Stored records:
======

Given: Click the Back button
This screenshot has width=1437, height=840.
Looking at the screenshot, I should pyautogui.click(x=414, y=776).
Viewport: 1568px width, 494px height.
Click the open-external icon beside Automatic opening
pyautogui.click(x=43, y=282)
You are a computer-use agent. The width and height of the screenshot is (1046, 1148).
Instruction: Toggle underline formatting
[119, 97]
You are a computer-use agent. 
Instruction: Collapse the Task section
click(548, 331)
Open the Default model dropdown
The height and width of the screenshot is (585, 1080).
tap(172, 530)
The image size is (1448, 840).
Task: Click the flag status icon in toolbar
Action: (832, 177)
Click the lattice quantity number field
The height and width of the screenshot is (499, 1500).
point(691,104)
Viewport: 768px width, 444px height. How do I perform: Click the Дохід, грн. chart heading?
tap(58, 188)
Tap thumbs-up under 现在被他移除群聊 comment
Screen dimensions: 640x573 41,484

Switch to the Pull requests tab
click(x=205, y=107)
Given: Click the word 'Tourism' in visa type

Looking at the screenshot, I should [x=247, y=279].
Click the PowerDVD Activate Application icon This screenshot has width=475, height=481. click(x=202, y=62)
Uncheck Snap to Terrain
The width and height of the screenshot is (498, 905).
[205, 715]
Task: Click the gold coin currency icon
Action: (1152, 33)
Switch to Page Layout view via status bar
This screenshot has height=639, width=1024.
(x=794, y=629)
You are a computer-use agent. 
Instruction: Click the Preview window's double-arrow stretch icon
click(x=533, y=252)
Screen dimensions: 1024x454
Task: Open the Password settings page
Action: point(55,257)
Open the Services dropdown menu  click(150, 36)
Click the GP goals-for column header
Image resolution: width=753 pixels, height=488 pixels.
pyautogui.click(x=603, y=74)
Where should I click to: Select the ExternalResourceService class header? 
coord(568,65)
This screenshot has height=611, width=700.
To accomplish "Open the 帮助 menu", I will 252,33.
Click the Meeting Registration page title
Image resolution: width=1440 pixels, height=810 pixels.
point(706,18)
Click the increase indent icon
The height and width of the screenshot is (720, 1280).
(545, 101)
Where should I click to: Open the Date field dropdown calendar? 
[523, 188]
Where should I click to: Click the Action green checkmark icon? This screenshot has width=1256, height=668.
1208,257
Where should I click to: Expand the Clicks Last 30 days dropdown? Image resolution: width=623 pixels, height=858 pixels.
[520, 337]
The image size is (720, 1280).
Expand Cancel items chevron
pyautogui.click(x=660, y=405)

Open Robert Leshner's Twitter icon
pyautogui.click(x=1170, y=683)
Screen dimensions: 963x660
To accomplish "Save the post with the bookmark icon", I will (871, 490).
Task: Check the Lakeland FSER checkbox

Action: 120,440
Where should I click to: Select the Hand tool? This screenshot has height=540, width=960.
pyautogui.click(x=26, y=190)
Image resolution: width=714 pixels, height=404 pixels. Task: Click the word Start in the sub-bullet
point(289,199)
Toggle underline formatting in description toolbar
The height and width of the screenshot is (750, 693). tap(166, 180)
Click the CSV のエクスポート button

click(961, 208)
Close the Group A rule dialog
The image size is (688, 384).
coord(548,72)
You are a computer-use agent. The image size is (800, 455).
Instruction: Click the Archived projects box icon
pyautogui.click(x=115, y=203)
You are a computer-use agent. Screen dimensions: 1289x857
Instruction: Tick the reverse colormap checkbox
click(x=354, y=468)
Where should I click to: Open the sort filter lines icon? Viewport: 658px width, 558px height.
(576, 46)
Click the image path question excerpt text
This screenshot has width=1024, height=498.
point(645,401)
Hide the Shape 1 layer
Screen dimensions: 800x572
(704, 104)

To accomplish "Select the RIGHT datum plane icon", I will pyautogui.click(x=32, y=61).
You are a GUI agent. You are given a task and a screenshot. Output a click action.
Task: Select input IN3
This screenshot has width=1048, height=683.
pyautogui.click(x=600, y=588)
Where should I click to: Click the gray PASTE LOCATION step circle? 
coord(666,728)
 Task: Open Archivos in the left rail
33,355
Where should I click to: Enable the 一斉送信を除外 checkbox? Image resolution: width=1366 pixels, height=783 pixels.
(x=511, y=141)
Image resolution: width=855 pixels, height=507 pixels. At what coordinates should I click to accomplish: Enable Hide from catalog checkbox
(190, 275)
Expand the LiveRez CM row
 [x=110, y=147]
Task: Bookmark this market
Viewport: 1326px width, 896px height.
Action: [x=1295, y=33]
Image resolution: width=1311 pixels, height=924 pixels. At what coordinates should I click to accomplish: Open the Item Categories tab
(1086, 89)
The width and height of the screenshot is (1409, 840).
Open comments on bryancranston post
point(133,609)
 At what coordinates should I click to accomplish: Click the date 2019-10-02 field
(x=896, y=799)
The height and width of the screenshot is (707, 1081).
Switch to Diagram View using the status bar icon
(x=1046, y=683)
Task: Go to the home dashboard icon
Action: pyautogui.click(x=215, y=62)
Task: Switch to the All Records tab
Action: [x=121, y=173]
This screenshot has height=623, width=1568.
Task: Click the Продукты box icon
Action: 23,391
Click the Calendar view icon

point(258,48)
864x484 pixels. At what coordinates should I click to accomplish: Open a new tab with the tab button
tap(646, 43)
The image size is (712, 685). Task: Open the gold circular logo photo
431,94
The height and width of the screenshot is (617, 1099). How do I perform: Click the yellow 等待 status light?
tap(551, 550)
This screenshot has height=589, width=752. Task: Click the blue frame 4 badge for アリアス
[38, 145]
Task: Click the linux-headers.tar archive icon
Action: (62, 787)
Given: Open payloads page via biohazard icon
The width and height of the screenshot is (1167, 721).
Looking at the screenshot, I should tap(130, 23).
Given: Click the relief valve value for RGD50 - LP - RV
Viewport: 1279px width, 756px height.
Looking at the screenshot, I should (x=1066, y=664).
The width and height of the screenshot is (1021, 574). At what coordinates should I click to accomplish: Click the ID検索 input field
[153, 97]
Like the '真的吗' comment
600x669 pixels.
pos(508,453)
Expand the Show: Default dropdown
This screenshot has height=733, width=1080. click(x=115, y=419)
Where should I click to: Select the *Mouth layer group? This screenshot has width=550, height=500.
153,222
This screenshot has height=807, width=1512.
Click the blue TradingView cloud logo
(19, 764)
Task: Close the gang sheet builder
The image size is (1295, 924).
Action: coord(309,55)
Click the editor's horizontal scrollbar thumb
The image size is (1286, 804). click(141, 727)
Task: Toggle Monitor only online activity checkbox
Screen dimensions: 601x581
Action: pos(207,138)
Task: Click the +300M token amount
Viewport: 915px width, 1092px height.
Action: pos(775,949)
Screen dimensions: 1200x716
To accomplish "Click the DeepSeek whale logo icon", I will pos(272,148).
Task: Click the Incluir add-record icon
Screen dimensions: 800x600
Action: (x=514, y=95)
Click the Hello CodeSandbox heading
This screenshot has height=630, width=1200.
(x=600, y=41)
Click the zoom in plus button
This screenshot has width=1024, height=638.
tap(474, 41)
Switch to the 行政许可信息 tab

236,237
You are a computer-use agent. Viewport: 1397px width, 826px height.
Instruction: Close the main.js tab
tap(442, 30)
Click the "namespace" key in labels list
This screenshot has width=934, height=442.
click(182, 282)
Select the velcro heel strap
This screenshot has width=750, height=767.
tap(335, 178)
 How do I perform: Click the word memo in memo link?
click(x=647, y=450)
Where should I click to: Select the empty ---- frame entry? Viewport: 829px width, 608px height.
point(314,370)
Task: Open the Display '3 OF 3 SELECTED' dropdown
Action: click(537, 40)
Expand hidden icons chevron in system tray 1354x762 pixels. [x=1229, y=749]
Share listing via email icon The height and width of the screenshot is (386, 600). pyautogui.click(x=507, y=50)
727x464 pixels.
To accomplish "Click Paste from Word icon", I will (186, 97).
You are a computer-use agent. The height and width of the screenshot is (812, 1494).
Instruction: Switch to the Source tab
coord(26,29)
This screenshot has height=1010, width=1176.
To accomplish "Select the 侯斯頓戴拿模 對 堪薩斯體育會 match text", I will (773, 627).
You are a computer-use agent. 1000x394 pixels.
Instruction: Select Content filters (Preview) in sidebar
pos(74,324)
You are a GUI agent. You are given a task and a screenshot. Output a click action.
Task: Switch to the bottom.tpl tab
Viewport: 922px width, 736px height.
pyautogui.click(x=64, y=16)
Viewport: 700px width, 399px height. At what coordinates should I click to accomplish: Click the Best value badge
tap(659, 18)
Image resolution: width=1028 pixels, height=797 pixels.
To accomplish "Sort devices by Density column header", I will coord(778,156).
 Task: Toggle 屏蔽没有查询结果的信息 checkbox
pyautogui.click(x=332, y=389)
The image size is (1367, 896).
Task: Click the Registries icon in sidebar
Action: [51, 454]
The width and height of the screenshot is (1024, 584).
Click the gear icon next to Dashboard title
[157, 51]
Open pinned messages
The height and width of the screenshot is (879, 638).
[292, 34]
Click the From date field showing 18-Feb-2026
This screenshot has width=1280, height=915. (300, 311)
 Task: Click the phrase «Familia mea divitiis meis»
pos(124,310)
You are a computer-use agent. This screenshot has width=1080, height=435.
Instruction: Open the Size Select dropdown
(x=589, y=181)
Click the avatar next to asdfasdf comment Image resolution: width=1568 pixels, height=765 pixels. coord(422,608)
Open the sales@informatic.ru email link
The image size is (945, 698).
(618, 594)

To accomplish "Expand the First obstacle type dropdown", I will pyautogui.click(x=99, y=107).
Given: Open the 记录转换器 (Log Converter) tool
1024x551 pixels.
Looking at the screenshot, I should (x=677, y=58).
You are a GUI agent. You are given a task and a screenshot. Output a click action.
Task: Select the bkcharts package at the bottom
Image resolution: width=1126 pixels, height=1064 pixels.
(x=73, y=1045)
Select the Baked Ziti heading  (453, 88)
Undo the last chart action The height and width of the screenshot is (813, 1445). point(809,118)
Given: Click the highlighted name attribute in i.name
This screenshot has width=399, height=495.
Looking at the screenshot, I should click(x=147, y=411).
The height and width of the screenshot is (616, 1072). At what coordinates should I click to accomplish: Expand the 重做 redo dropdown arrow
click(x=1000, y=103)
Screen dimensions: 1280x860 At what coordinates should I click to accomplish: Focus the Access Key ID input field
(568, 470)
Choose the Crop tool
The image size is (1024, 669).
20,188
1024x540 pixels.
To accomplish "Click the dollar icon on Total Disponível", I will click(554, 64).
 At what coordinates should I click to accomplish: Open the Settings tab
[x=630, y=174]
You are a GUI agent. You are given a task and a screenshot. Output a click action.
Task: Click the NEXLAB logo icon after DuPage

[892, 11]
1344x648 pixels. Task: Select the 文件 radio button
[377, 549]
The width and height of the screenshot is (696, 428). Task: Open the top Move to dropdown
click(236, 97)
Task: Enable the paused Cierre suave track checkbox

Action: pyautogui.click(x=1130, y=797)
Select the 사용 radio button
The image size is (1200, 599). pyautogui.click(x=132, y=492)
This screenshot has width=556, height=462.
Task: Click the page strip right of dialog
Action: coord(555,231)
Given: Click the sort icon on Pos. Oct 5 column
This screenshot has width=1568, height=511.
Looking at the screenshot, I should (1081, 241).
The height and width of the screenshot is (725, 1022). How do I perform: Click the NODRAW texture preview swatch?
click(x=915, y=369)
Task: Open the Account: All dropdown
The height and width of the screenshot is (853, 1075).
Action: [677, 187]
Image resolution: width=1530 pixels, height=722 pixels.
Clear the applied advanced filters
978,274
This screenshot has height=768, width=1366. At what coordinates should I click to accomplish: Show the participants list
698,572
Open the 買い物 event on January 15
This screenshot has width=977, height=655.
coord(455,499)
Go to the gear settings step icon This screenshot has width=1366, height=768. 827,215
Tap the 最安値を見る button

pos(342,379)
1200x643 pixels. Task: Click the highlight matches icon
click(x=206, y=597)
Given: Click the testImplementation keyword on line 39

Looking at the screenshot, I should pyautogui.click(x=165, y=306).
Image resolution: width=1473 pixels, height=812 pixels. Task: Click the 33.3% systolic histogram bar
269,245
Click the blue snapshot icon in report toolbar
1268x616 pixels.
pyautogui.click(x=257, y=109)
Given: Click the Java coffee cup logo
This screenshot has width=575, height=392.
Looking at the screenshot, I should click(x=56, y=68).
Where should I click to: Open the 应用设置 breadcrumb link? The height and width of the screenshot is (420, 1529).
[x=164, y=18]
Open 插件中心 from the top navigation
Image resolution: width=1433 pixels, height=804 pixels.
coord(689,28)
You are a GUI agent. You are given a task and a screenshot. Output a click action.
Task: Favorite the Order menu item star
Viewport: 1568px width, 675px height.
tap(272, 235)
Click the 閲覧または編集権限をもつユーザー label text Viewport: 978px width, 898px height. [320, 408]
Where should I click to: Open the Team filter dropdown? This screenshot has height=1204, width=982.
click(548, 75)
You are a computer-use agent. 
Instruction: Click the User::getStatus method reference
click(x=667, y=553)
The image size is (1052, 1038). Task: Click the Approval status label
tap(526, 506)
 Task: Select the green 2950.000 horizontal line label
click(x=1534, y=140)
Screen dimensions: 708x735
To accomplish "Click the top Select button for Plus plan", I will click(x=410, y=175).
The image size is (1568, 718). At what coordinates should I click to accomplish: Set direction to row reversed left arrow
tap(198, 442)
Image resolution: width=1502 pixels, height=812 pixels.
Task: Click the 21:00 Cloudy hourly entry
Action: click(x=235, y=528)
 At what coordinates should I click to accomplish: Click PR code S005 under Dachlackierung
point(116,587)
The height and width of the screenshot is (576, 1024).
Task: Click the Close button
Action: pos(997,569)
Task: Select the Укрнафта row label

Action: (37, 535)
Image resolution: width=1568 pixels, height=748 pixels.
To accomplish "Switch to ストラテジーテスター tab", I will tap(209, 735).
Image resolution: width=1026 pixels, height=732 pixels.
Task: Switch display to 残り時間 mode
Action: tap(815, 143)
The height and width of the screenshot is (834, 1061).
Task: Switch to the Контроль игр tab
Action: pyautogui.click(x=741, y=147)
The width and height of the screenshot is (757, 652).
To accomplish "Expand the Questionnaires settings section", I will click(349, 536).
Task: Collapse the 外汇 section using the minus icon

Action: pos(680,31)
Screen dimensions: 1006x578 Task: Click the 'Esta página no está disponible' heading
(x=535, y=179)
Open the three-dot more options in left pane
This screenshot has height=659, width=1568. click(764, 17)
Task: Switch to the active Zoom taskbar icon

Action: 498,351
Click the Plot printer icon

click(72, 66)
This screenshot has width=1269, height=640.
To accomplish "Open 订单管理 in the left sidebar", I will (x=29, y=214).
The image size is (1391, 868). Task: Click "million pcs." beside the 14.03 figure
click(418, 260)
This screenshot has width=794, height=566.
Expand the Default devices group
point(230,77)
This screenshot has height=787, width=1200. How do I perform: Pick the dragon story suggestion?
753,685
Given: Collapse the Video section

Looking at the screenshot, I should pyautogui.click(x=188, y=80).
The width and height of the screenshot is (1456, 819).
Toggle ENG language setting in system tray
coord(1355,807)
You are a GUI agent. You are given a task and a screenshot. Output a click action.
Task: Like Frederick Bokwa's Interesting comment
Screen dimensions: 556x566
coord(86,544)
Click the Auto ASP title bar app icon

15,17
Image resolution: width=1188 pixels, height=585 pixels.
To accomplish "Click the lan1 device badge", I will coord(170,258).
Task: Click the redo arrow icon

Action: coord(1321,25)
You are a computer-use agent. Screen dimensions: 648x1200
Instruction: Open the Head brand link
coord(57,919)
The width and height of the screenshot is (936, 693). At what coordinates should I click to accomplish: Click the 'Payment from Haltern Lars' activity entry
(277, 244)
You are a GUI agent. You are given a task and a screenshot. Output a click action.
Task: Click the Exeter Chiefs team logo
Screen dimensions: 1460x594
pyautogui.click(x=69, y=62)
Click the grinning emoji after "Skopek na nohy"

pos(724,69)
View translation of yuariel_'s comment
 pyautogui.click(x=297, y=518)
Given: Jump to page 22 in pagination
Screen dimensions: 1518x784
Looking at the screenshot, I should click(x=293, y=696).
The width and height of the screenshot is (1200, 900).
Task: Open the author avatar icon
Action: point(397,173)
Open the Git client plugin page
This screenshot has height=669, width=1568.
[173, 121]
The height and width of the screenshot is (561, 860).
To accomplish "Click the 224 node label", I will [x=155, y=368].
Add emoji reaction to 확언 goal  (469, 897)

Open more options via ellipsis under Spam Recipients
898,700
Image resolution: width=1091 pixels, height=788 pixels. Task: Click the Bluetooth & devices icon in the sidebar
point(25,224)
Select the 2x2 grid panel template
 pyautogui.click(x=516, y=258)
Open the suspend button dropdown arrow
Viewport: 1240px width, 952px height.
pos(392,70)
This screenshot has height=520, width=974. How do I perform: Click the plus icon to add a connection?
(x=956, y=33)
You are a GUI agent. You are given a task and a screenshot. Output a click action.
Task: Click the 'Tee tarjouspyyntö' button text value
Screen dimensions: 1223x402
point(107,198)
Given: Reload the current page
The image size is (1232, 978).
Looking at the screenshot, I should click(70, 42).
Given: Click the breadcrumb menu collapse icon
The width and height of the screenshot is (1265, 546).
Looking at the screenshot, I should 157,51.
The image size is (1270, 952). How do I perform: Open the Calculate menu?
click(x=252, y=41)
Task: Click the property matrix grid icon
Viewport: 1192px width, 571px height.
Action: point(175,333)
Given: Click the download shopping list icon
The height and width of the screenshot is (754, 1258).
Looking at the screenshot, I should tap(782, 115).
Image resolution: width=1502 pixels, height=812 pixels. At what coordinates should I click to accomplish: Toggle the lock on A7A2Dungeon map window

======

- Exercise directions: Go line by line through the data and copy any that contain "bottom".

- Result:
Task: Switch to the bottom.tpl tab
Task: Select the bkcharts package at the bottom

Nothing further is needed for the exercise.